My question involves Zac Rinaldo's game misconduct late in the second period of Game 4. Now I understand the two minutes for roughing and the two minutes for cross-checking, also I understand the ten-minute misconduct penalty but I was under the impression that a game misconduct was only given to a player that committed a major or match penalty in a game. Could you clear up the reason as to why the game misconduct in this case and maybe give an example or two of a game misconduct handed out following a double minor so to speak.
Cape Cod, MA
Thank you for this great question. Following Game 3 of this same Flyer-Penguins series I wrote and talked at length about the need for the referees to feel the temperature of the game and respond accordingly. I suggested that prior to the flash point being reached in a game the refs should be proactive when called upon to exert control.

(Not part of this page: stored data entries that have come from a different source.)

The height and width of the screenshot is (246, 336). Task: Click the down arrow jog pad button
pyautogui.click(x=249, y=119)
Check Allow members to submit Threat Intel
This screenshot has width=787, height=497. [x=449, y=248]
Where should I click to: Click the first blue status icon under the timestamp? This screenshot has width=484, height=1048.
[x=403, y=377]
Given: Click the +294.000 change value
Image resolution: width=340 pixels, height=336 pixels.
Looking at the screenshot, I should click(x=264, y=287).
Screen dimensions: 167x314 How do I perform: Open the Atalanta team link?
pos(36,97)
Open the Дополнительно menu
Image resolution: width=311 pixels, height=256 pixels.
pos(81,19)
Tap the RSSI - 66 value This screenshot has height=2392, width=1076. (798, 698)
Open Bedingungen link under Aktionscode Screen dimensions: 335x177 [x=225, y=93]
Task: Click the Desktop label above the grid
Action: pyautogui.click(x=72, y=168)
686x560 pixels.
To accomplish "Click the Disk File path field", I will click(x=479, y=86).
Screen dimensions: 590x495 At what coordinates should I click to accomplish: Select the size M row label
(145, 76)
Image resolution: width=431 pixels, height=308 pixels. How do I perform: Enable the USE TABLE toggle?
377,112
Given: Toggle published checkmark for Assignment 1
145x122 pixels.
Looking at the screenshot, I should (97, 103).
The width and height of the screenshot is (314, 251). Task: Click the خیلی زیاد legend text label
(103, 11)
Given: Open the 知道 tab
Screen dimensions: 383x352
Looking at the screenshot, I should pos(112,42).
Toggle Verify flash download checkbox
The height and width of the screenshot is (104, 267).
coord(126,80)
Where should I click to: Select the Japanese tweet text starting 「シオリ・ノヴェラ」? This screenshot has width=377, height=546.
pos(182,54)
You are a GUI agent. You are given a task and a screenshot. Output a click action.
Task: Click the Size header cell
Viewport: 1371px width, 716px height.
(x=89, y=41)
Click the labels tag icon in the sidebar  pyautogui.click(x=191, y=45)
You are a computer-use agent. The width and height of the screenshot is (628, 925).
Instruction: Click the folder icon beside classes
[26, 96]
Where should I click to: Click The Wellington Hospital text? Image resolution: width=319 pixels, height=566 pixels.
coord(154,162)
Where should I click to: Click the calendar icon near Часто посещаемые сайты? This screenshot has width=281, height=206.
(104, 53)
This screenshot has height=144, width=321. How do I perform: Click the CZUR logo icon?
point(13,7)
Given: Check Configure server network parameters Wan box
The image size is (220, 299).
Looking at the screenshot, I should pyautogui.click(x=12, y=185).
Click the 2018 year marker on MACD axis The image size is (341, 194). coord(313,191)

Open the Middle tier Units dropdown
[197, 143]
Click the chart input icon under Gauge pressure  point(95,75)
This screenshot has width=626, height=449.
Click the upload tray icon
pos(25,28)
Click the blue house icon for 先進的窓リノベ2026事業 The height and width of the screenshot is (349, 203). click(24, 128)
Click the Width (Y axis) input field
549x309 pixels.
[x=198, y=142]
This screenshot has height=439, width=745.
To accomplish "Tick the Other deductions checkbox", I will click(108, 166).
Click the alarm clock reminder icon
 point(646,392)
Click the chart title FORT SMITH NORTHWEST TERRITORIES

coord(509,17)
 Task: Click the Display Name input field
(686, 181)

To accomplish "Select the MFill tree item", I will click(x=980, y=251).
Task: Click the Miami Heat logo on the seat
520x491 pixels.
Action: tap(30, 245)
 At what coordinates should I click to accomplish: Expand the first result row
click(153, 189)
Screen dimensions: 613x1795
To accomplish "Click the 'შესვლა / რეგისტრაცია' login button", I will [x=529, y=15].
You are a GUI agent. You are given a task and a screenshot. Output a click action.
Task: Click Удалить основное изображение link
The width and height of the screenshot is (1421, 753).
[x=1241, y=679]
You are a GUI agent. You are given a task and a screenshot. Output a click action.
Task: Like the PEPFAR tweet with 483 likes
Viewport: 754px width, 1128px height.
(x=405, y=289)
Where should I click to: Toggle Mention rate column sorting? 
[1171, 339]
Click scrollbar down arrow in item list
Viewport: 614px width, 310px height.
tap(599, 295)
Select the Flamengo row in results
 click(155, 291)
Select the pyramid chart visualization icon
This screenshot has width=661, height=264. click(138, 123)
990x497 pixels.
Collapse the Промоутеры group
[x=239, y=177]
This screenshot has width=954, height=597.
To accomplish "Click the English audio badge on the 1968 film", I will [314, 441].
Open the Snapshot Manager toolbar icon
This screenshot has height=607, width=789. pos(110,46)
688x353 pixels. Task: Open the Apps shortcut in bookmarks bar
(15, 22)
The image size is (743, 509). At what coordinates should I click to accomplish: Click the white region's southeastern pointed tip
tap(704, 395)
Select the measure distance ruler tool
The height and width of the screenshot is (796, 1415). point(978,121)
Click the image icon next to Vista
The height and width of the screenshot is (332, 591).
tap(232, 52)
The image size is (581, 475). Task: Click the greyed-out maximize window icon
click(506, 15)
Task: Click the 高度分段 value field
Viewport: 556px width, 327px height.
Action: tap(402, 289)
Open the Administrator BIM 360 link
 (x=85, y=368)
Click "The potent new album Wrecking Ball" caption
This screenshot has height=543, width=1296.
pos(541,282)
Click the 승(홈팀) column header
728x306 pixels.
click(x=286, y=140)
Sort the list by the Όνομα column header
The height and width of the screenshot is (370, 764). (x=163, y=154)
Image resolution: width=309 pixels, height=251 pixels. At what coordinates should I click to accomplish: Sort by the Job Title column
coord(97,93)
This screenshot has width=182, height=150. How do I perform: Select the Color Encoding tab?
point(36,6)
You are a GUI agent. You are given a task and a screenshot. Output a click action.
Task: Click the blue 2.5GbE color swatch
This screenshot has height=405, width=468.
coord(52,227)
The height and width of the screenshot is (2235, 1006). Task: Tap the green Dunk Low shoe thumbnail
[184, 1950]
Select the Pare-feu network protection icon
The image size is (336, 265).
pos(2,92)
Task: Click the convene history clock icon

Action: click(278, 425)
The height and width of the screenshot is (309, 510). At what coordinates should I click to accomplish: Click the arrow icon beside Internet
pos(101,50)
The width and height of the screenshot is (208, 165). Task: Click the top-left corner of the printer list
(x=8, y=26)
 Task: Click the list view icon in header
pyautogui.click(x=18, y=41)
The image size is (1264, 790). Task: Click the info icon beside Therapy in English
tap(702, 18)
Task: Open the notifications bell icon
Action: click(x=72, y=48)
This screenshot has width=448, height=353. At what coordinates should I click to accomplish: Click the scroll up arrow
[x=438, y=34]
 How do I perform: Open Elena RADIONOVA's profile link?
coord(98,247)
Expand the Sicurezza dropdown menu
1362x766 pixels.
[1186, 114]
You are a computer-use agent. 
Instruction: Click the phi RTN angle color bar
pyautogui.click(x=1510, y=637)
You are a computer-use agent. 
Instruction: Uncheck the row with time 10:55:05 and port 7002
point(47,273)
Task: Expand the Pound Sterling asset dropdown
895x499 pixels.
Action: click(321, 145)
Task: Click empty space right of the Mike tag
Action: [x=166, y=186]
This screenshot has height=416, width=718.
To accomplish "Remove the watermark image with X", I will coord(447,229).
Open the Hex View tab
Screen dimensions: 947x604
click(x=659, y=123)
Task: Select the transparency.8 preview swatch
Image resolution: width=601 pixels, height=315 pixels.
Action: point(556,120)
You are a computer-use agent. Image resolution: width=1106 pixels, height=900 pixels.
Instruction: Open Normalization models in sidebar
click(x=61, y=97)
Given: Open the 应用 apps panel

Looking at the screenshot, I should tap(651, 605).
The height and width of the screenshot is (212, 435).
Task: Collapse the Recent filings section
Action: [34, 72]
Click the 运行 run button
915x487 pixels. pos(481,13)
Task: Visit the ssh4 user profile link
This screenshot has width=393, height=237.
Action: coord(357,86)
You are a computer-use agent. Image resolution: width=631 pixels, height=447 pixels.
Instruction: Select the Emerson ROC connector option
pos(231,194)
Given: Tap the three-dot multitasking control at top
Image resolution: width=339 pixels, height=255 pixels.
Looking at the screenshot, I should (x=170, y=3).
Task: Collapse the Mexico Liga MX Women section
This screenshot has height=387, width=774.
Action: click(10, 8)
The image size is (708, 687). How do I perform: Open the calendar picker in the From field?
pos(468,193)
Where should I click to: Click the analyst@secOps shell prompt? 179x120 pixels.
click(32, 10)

Referees Wes McCauley and Chris Lee did exactly that in Game 4 yesterday from start to finish. McCauley recognized that with the score 9-3 in the Pens favour Zac Rinaldo wasn't attempting to tie or win the game at 16:43 of the second period when Rinaldo mugged Zbynek Michalek right in front of the referee. This was not an overreaction by McCauley but a perfect response (Check out the video) to remove a player from the game based on his actions to incite an altercation in the moment or in the future. Player hostilities would have only intensified if the official had not responded as he did.
If you want to look for rule justification beyond the common sense and good judgment that referee Wes McCauley exhibited I refer you to rule 75 - unsportsmanlike conduct;
75.4 - Misconduct iii) Any player who persists in any course of conduct (including threatening or abusive gestures or similar actions designed to incite an opponent into incurring a penalty.
75.5 - Game Misconduct i) If a player persists in any course of conduct for which he was previously assessed a misconduct penalty.
46.5 - continuing or attempting to continue a fight (or altercation): Any player who persists in continuing or attempting to continue a fight or altercation after he has been ordered by the Referee to stop…, at the discretion of the referee, incur a misconduct or game misconduct penalty in addition to any penalties imposed.
Excellent discretion was utilized by the referee to act swiftly and remove Rinaldo from the game given the circumstance surrounding the player's actions.
After Rinaldo cross checked, roughed and finished with a two glove push/punch to Michalek's face he stood over the fallen Penguin with back to the boards and awaited any and all challengers. This certainly falls under the category of continuing an altercation and inciting!
The officials were obviously directed to tighten their standard of enforcement across the board following previous incidents in practically every series. The whistle was brought out of the pocket yesterday following Raffi Torres' illegal hit on Marian Hossa the night before as the Chicago star was carted off the ice on a stretcher clad in neck brace.
The need for added control was not only reflected in this somber moment but the fact that Raffi Torres sat on his player's bench as opposed to the penalty box or preferably his dressing room with a game ejection following this illegal hit. Raffi Torres is suspended indefinitely pending an in person hearing with Brendan Shanahan and the Player Safety Committee tomorrow.
Seven of thirteen goals in the Flyers-Pens game came on the power play; three of five scored in Ottawa-Rangers tilt. The stage was set early as the first penalty was correctly signaled by McCauley just 17 seconds into the game when Steve Sullivan caught Claude Giroux with a high stick. It took 39 seconds in Ottawa for Zack Smith to be sent off for boarding Ryan McDonagh of the Rangers. Both penalties resulted in power play goals and set the tone that player discipline should be the order of the day.
I anticipate we will continue to see a more consistent standard of officiating in each series without an overcorrection taking place. The onus is on the players and the coaches to exert discipline as they seek to play on the edge and find the line drawn in the sand by the referee community. Players will still be allowed to compete hard with playoff intensity; just in a more controlled and safer environment. After all, that is what the rules were designed to provide.